2、目前大量扩增dna常规利用复制的质粒或病毒载体进行，此为体内合成方法的传统方法。该传统方法需要80ml至5l的液体培养基培养细菌，培养过程中需要控制培养基的ph，氧气浓度，培养基的补料速度，并且，培养完成后需要经过十几道步骤进行纯化方可得到dna。同时dna纯化需要除去对哺乳动物具有毒性的内毒素，所以整个dna纯化的工艺要求与成本比较高。

3、有研究表明可以在体外(无细胞)合成dna，避免了体内合成方法的一些缺陷，例如不需要细菌发酵，没有细菌内毒素，同时降低了生产成本。
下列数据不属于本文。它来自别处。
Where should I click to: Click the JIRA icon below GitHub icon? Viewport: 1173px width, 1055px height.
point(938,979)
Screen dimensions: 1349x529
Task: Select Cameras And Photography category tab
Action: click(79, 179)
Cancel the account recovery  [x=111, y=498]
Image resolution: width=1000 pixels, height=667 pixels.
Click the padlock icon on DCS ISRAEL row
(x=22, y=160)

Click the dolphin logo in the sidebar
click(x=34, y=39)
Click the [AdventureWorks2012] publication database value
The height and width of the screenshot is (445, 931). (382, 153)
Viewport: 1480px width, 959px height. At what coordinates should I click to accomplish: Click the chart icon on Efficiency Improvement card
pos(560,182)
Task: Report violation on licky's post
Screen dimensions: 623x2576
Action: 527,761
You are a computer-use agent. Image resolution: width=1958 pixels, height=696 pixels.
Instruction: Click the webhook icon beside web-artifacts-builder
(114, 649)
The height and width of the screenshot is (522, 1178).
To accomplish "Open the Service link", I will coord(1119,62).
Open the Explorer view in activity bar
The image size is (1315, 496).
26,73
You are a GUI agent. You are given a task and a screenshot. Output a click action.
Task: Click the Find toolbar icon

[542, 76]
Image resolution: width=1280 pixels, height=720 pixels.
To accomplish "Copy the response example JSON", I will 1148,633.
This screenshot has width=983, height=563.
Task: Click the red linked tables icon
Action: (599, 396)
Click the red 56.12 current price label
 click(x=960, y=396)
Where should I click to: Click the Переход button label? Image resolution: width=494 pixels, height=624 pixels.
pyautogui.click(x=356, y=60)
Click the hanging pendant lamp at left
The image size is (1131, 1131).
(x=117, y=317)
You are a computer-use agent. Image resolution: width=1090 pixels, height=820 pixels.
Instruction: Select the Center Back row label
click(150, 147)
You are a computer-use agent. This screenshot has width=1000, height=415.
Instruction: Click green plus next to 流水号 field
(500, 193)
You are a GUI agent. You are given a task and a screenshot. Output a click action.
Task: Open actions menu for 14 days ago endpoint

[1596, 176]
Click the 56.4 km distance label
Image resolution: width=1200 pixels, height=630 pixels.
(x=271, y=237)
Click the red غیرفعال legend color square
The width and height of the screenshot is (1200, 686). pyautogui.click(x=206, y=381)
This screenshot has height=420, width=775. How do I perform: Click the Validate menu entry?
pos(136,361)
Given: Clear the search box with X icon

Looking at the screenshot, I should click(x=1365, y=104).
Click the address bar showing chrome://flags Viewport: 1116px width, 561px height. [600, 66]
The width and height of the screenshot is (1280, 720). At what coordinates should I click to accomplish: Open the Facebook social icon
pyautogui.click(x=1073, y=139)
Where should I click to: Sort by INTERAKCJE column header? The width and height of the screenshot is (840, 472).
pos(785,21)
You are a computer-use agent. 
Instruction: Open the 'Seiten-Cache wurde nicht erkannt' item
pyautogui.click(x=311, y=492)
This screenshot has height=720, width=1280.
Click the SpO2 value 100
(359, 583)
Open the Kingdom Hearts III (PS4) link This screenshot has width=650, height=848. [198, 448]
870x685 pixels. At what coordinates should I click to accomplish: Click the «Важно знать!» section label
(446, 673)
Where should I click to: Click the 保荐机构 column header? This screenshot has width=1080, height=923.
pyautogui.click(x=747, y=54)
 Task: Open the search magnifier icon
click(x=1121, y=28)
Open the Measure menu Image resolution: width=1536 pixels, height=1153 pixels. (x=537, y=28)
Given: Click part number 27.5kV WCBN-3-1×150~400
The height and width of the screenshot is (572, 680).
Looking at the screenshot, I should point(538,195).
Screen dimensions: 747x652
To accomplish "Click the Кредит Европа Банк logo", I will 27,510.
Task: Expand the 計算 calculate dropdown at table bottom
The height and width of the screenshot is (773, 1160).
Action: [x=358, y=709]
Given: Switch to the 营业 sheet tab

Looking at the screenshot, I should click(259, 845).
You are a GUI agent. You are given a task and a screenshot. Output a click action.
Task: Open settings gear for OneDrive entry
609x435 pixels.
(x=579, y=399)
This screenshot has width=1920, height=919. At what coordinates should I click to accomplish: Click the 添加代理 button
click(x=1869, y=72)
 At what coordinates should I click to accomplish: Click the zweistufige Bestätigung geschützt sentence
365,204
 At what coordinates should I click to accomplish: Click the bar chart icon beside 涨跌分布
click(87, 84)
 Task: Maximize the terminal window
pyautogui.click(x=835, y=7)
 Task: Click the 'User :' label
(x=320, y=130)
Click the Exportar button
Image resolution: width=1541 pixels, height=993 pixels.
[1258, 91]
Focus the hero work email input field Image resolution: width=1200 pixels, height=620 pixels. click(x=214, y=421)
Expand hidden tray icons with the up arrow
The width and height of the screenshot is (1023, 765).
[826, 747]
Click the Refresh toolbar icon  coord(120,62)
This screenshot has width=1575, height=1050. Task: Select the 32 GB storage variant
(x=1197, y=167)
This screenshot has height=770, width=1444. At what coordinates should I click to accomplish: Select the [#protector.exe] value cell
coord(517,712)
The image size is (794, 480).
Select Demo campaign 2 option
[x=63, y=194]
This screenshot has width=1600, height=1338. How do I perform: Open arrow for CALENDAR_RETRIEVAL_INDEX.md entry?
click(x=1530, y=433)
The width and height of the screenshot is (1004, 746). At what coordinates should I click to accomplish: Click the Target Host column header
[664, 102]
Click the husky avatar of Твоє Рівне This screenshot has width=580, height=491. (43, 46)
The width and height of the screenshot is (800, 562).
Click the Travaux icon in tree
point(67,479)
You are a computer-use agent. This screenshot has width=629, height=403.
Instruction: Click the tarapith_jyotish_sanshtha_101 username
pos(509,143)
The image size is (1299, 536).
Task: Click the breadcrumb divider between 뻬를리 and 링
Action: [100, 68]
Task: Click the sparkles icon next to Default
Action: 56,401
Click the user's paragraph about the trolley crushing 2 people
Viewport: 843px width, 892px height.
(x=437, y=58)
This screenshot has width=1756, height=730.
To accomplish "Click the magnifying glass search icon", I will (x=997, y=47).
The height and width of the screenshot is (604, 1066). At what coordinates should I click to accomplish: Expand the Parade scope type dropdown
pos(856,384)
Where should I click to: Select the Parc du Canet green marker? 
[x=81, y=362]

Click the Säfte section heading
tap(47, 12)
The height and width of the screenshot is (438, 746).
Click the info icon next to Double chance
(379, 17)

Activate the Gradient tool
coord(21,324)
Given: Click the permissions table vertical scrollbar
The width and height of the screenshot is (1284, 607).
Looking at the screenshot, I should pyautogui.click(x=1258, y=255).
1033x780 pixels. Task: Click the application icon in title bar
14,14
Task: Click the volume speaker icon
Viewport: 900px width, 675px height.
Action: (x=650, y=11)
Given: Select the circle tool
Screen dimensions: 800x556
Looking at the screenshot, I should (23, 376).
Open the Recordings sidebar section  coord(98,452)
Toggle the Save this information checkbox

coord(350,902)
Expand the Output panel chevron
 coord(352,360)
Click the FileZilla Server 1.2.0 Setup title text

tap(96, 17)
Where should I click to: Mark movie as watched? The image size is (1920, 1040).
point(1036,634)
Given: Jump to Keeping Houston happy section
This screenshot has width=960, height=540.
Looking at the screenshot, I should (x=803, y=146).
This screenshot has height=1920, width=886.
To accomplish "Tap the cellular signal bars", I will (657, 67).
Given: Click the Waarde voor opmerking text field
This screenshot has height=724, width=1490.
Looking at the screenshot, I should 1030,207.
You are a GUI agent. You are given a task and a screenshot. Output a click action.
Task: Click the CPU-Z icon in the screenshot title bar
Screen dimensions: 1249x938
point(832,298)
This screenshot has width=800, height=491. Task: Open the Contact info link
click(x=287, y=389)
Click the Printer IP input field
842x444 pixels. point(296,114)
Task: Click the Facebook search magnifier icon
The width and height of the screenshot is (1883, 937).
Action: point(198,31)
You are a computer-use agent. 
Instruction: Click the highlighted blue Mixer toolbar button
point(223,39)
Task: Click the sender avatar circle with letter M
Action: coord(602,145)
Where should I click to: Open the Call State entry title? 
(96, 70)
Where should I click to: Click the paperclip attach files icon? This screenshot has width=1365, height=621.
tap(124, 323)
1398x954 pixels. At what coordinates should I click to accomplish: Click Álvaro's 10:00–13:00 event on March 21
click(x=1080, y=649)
但是目前的体外扩增是基于质粒直接进行滚环复制，这样很多的原料用于扩增质粒的骨架序列(质粒复制相关的ori序列、筛选相关的抗性基因序列)，造成了资源的浪费，同时这些序列还会被错包进入aav病毒衣壳，降低aav病毒的纯度和效价，带来不可预测的副作用，给体内的基因治疗带来风险。

技术实现思路

1、本发明的目的在于克服上述现有技术的不足之处而提供一种线性双链dna的体外扩增方法。本发明的体外扩增方法与传统生产质粒的方法相比，不需要细菌发酵，dna纯化中不含有细菌内毒素，不含有质粒复制相关的dna序列，不含有原核抗性基因的dna序列，能够快速扩增大量的线性双链dna，并同时降低产品纯化的成本。

2、为实现上述目的，本发明采取的技术方案为：

3、本发明提供了一种线性双链dna的体外扩增方法，包括以下步骤：

4、(1)以dna模板为模板，在至少一组引物存在下，进行pcr扩增；

5、(2)将pcr扩增所得产物依次进行酶切和自连，获得包含至少一段腺相关病毒载体靶序列的环状双链dna模板；

6、(3)将步骤(2)所得的环状双链dna模板在至少一组引物、至少一种dna聚合酶存在的条件下扩增，将扩增所得产物切割，获得线性双链dna。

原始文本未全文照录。